Although he’s only 5 months old, Jaden has started showing off his personality. He’s a skilled mimic of his fathers’ noises and facial expressions. Jaden can say the word “dada” and loves to sing. He’s mastered clapping and is close to crawling.

Johnson and Jackson were pleased to see him sleep through the night starting at 3 months old. Jaden has a “Monsters, Inc.”-themed nursery because his parents are both big Disney fans.

“I love the morning, first thing, when he wakes up,” Johnson said. “Even if he is a little groggy, you say, ‘Good morning, handsome,’ and there’s always a smile. You sing to him and he’s just always happy and he starts the day off very excited.”

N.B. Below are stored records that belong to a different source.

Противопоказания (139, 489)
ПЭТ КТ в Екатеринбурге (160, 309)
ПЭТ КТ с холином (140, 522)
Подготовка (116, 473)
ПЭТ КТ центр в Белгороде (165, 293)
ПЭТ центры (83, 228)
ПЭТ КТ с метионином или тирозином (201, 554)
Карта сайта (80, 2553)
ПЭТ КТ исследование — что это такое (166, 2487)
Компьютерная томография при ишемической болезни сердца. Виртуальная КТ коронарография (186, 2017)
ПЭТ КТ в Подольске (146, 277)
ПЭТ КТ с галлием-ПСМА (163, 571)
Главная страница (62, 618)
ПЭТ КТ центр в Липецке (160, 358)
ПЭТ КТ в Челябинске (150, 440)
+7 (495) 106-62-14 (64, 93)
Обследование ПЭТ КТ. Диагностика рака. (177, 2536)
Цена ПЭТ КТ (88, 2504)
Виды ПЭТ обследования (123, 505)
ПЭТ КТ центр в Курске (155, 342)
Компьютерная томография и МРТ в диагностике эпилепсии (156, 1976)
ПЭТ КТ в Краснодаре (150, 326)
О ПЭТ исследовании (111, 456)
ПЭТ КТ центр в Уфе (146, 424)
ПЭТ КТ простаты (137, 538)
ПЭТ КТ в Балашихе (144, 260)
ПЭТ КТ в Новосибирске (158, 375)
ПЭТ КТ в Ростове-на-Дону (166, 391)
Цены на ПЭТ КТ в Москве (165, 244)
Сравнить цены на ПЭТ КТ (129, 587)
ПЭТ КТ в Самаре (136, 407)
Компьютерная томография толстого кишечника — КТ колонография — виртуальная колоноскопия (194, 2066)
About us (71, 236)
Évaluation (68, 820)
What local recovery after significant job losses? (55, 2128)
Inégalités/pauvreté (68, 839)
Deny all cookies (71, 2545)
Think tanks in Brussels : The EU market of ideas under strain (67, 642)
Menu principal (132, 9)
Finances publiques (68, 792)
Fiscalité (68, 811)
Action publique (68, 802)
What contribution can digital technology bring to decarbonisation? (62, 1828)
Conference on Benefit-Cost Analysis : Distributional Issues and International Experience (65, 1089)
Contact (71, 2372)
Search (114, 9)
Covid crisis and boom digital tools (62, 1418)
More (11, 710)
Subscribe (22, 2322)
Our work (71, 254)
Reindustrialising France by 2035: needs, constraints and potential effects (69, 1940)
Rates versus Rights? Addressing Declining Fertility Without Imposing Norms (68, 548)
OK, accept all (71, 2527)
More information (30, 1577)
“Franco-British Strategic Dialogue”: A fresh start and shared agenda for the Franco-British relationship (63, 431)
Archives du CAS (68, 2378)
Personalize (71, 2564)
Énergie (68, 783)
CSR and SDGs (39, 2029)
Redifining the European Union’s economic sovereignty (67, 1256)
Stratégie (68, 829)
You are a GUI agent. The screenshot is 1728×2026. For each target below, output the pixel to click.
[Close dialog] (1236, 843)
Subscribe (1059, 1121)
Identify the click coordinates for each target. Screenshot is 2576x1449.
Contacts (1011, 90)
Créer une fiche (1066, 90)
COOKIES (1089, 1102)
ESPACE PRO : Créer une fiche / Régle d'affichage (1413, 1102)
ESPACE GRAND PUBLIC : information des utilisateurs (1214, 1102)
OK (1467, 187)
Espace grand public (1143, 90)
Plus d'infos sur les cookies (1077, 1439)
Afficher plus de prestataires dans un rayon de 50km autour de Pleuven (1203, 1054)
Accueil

“On stage, when I perform, I feel like I’m free and flying and I transform,” he added. “On stage is one of the few times where I feel like that. But waking up with Jaden in the morning, it hits that level every single day.”

Johnson and Jackson are preparing to move to Lancaster by the summer so Jaden can grow up with his cousin, Conner. Ten years from now, they see themselves with a brother or sister for Jaden and attending the kids’ school functions.

“It was meant to be,” Jackson said. “Jaden was meant to be our child.”